Aspen Specialty Insurance Company v. Blankenship

CourtDistrict Court, E.D. Michigan
DecidedJanuary 5, 2022
Docket2:21-cv-10164
StatusUnknown

This text of Aspen Specialty Insurance Company v. Blankenship (Aspen Specialty Insurance Company v. Blankenship) is published on Counsel Stack Legal Research, covering District Court, E.D. Michigan primary law. Counsel Stack provides free access to over 12 million legal documents including statutes, case law, regulations, and constitutions.

Bluebook
Aspen Specialty Insurance Company v. Blankenship, (E.D. Mich. 2022).

Opinion

UNITED STATES DISTRICT COURT EASTERN DISTRICT OF MICHIGAN SOUTHERN DIVISION

ASPEN SPECIALTY INS. CO.,

Plaintiff, Case No. 21-cv-10164

v.

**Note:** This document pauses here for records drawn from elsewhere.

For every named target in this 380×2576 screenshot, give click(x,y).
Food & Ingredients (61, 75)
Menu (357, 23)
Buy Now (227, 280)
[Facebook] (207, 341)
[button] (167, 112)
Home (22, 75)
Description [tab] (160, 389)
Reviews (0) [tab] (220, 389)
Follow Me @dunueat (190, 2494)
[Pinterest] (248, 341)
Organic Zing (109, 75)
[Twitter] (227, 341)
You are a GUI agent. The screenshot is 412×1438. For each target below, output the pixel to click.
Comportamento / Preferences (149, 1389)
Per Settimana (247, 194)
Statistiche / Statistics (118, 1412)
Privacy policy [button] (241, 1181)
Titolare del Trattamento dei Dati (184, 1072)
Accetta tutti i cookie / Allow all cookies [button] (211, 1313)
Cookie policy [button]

U.S. DISTRICT COURT JUDGE

GERSHWIN A. DRAIN BLANKENSHIP ET AL.,

Defendants. ______________________________/ ORDER AND OPINION DENYING IN PART AND GRANTING IN PART PLAINTIFF’S MOTION FOR JUDGMENT ON THE PLEADINGS [#14] I. INTRODUCTION On January 25, 2021, Plaintiff Aspen Specialty Insurance Company initiated the present action seeking declaratory relief abrogating obligations under an insurance policy with Defendants Benjamin Blankenship and Summit Muscular Therapy & Sports LLC (the “Insured”). ECF No. 1, PageID.1. In the Oakland County Circuit Court, Defendant Despina Dungevska-Gjorgievska (“Claimant”) sued the Insured for her injuries allegedly arising from massage therapy treatment. ECF No. 1-7, PageID.94. Plaintiff now seeks a declaration of its rights under the Insured’s policy in light of Claimant’s action. Presently before the Court is Plaintiff’s Motion for Judgment on the Pleadings. ECF No. 14, PageID.158. The Insured filed their Response on May 27, 2021. ECF No. 15, PageID.178. On June 10, 2021, Plaintiff submitted its Reply. ECF No. 16, PageID.202. For the reasons stated below, the Court will DENY IN

PART and GRANT IN PART Plaintiff’s Motion.

II. FACTUAL BACKGROUND This action stems from a personal injury lawsuit between the Insured and

Claimant. ECF No. 1-7, PageID.94. Beginning in October 2018, Claimant sought massage therapy services from the Insured in Oakland County, Michigan to alleviate her back pain. Id. at PageID.95. The Insured administered massage

therapy treatment on the Claimant using “[a] heavy robotic device/probe,” later identified as a “Therbo device.” Id. at PageID.96; ECF No. 15, PageID.189. Claimant received massage therapy treatment throughout October and November of 2018, applied to “her right hip, right shoulder and legs.” Id. at PageID.96–99.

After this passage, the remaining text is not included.